By Don Miller
The “flight to quality” continued yesterday (Wednesday) as investors pushed up the price of Treasuries on fears the U.S. Federal Reserve’s drastic rate cut means the economy’s woes are far from over.
But while Treasury prices hit record highs, concerns surfaced among analysts about how much farther the rally can go considering the implied message in the Fed’s statement that the economy is in worse shape than we thought and policy makers will do anything they can to keep it from completely tanking.
"Everyone originally was very enthused yesterday because the Fed made it known they were going to stand and do anything that is necessary, no matter what, to get this economy back on track," said Sal Arnuk, co-manager of trading at Themis Trading in Chatham, New Jersey. "This morning we awaken with a hangover and the realization of how many bullets do they have left?"
Long term Treasuries with 10- and 30-year maturities were favored by investors after the Fed said it would keep long-term interest rates suppressed for “some time.” In its statement the central bank vowed to buy agency and mortgage-backed securities and said it will consider purchasing government debt.
Yields on the 10- and 30-year notes tumbled in New York trading, touching their all time lows, according to BGCantor Market Data, as investors continued to bid up prices.
And for the second straight day, investors in the shortest government securities were willing to accept a negative return for the safety of U.S. government debt, as yields on one-month T-bills reached minus 0.02%.

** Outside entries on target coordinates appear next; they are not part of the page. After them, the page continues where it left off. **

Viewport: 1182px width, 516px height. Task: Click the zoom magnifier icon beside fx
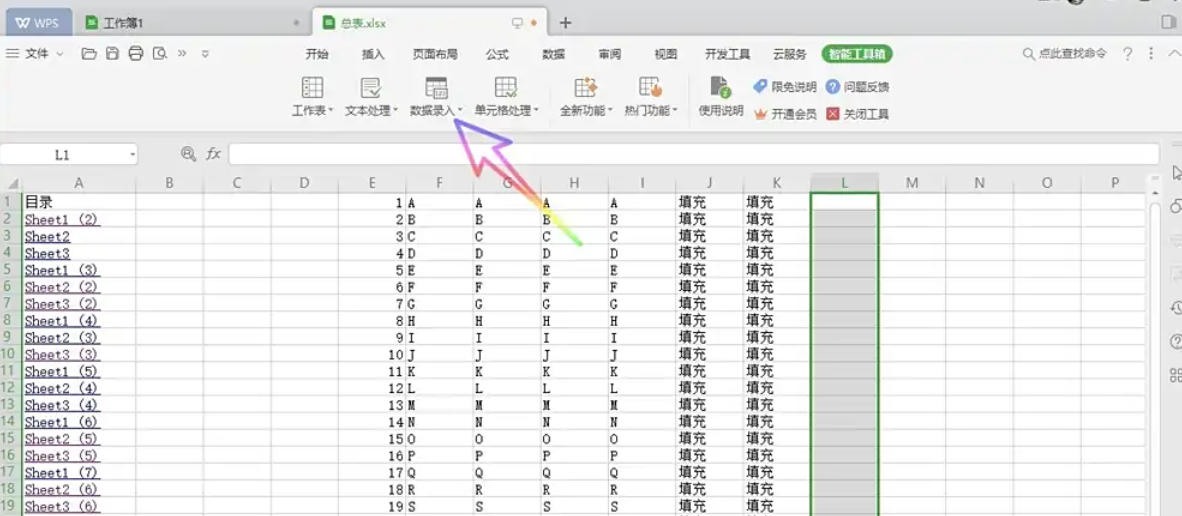pyautogui.click(x=188, y=154)
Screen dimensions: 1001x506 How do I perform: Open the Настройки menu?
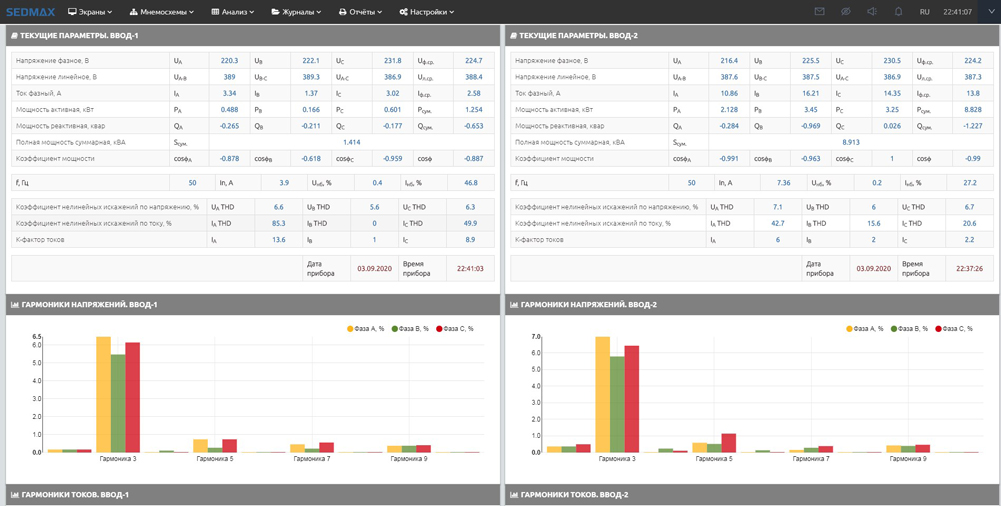(427, 12)
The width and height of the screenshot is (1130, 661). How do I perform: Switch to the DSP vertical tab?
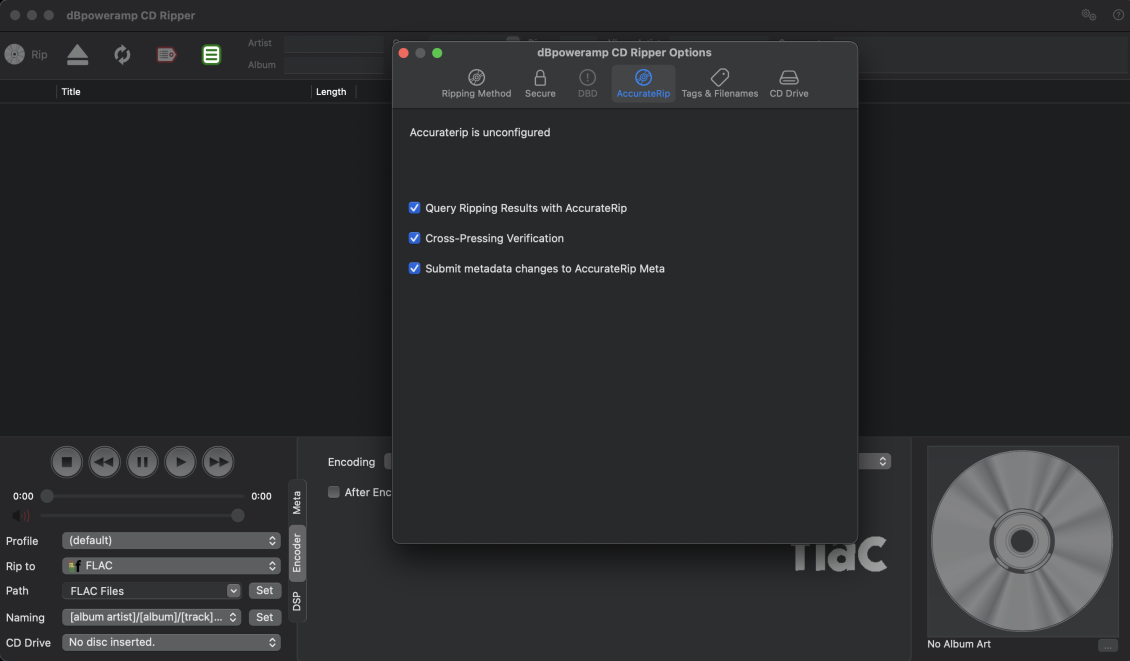(x=297, y=601)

But the Fed’s latest statement has raised doubts about its real intentions with some analysts. Even though the central bank promised to purchase treasuries to keep interest rates from rising, policy makers will likely avoid purchasing government debt, according to RDQ Economics LLC.
“This step is still an unlikely one for the Fed to take, since it is trying to narrow the spread between mortgage-backed securities and Treasuries,” John Ryding and Conrad DeQuadros, founders of New York-based RDQ, wrote in a note yesterday.
30-year mortgage bonds issued by Fannie Mae (FNM) currently yield 1.49 percentage points more than the benchmark 10-year Treasury note, down from 1.62 percentage points Tuesday. The Fed wants to drive those yields down to encourage borrowers and lenders.
More skepticism comes from the rates themselves. After all, how many investors can tolerate a negative return on their money, when the very nature of investing says they will eventually demand a respectable return?
History is another factor leading some investors to conclude that the Treasury rally is overdone because yields simply can’t fall much further. For instance, the 10-year Treasury currently yields around 2.5%, despite an average of 6.91% since 1962.
Then there are those who see the Fed’s move to cut rates to virtually zero as validation of the market’s valuation of short-term credit. Treasury markets had already breached the Fed’s previous Federal Funds target of 1% before Tuesday's move to cut that target to 0% to 0.25%
“Short-term interest rates have been falling sharply since the financial markets went into a tailspin in September. With Tuesday’s announcement the Fed was essentially acknowledging that it can’t control interest rates any more,” said John Schoen a Senior Producer at MSNBC.
That may be speculation, but the Fed was indeed conspicuous by its absence in the open markets early Wednesday.
According to Reuters, the Federal Reserve of New York said the U.S. central bank had refrained from any open market operations on Wednesday. Typically the New York Fed conducts open market operations at 9:30 a.m.
The regional Fed conducts open market operations for the central bank system. The Fed normally supports its monetary policy by executing short-term purchase and reverse repurchase agreements to influence day-to-day trading in the Federal Funds market.
Federal funds, the benchmark overnight lending rate to banks, last traded at 0.0625%, within the Fed's new target range of zero to 0.25%.